The concept goes deeper than that. The statist mindset is a a shared form of social engineering madness based on bad engineering.
How can you solve a system that complex with such low CPU power (human brain) and such narrow communication channels? The answer is you can’t, so you use simplified algorithms and try to sell them to as many people as possible. The successful algorithms are those that get you elected, which unfortunately is responsible for the present non adiabatic mess.
“Any sufficiently advanced incompetence is indistinguishable from malice.”
K, I surmise that collectivism is actually a pathological excess of a feature of normal human reasoning, something in the way that OCD is a pathological excess of a normal human behaviour (cleanliness), or paranoia is a pathological excess of normal caution.

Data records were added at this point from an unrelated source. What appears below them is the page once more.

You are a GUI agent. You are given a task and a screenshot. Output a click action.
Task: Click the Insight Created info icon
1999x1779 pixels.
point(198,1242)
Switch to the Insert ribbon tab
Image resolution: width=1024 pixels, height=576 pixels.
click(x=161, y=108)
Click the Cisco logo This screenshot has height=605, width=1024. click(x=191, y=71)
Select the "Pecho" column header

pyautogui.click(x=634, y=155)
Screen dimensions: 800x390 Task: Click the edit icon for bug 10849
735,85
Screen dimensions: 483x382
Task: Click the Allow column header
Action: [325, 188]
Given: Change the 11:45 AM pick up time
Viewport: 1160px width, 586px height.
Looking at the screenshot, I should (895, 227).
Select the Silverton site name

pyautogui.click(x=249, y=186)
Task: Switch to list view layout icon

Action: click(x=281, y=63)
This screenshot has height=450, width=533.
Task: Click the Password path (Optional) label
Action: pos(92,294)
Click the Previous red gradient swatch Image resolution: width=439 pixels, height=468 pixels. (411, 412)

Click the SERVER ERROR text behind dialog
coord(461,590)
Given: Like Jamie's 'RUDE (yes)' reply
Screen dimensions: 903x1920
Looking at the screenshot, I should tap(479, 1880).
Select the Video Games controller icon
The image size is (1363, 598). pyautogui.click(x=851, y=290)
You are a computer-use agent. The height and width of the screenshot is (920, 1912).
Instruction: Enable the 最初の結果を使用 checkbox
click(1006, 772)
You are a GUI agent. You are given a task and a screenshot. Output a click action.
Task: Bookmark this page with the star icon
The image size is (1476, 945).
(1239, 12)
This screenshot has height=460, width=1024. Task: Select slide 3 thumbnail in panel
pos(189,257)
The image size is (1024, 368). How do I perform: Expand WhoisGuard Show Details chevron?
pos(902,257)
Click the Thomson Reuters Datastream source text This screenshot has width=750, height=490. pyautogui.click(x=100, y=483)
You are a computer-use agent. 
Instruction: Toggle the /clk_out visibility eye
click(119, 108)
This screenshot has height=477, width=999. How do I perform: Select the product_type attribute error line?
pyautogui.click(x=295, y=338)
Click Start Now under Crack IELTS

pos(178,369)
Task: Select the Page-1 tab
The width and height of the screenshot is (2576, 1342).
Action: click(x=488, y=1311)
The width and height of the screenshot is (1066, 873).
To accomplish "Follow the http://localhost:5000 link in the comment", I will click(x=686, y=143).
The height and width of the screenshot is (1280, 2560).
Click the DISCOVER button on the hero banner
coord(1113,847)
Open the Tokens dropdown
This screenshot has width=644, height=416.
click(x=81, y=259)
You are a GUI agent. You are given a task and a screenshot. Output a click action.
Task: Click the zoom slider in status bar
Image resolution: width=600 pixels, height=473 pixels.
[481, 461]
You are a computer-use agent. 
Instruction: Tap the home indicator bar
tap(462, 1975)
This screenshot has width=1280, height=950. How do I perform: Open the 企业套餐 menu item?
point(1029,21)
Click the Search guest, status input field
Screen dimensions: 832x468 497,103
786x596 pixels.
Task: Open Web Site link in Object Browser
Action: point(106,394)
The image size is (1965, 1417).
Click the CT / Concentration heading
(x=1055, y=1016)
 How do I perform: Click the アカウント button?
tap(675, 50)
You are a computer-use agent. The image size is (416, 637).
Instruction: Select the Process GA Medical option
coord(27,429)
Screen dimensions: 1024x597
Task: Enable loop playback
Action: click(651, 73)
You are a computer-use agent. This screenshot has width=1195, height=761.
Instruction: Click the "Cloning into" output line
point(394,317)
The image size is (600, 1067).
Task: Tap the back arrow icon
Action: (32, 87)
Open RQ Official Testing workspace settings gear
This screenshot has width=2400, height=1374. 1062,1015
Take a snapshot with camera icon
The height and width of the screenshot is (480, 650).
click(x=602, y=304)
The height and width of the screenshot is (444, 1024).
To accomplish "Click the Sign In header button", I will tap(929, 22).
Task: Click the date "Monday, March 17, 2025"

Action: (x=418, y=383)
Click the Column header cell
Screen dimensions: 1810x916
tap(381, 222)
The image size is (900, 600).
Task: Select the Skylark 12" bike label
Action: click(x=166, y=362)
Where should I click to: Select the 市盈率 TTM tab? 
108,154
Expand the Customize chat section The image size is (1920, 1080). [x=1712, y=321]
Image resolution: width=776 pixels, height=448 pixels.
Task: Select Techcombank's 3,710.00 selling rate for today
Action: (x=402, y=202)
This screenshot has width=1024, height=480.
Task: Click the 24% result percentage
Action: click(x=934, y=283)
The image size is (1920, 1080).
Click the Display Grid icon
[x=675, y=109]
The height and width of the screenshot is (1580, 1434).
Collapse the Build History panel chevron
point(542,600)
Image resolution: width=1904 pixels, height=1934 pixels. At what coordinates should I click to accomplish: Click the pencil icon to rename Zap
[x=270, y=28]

See, what’s a little odd, sometimes, about the way people approach difficulties is that they often double down on bad bets, like addicted gamblers. I dabble in real estate, lose some money — and then decide that the solution is to go deeper into real estate, double my bet, really clean up. I discipline my kids, they rebel — and I decide the solution is to get really tough. And so on.
The way I put it, it sounds illogical, but it isn’t always. Sometimes early setbacks are just that; sometimes the right thing to do is to commit yoruself to your own personal “surge” and come out the other side victorious. It’s very hard to know in advance. So a certain tendency to double down on bad gambles makes sense.
Now suppose we feel, individually, and as heads of families, firms, and other small local organizations, that things are spinning out of our control, that we are unable to earn a profit, keep our valuable employees and stay ahead of our customers, rear our children to be proud and honest citizens, doing things we respect and understand. What then? Strangely enough, a certain double down on bad gamble mindset suggests we band together and attempt even greater control of what we understand even less. If we can’t govern our families and firms successfully — why, the solution might be to attempt to govern the entire nation at once! Maybe what doesn’t work for 3 or 300 will work for 300 million!
Sounds like lunacy, and I think it is. But there’s a strange kernel of normal — even adaptive — human behaviour lurking in it.